Rick Mullin has pointed up the fly in the ointment of the current enthusiasm for Ray Kurzweil's concept of "singularity" (C&EN, May 1, page 24). Goethe expressed the problem very well in his prologue to "Faust," in which Mephistopheles complains to God about humanity:
"Ein wenig besser würd' er leben,
Hättest Du ihm nicht den Schein des Himmelslichts gegeben;
Er nennt's Vernuft und braucht's allein
Nur tierischer als jedes Tier zu sein."
[His life would have been a bit better
Hadst Thou not given him the barest glimmerof heavenly light;
He calls it "Reason" and only makes use of it
To make himself more bestial than any beast.]

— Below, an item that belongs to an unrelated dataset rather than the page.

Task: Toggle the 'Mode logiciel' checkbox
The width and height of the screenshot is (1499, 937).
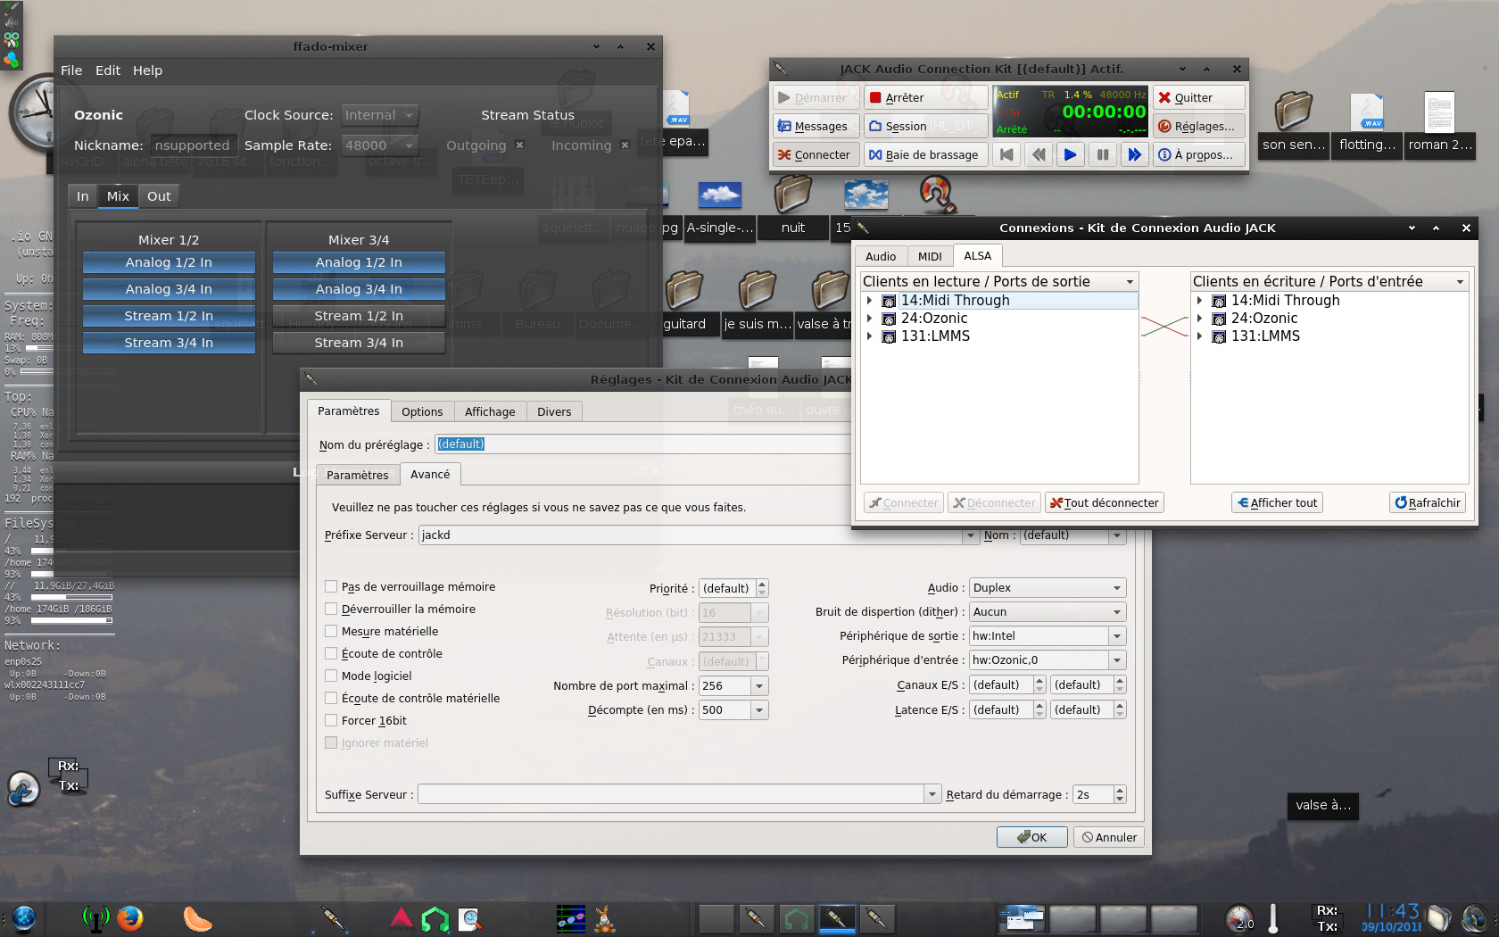Action: pos(331,676)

I take exception to Mullin's "Frankenstein at the Circus." In it, he ignores the fact that humans invariably choose to eat from the tree of knowledge, as did Adam and Eve, rather than remain in the paradise of ignorance. Furthermore, although he effectively uses Frankenstein to show how people often make the mistake of assuming that they can control all aspects of their newly minted ideas, he fails to consider an equally grave error-the attempts of society to contain knowledge it regards as hazardous. In such cases, draconian means of suppression may ironically employ some of the same information or techniques that are to be suppressed.
For example, in "Fahrenheit 451," Ray Bradbury creates a dystopia in which government uses technology developed by Western civilization to destroy the books upon which Western thought is based. In the end, however, man learns, as did Pandora, that once knowledge is unleashed upon the world, it cannot be stuffed back into its box. Instead, humanity must learn to adapt to the new paradigm.
It is the responsibility of those of us with backgrounds in the humanities to help people adjust to technological change without forgetting their own humanity. Technology, after all, does not equal philosophy. With regard to the singularity, if what makes us human is something more than having an opposable thumb, should it matter if that thumb contains bionic joints?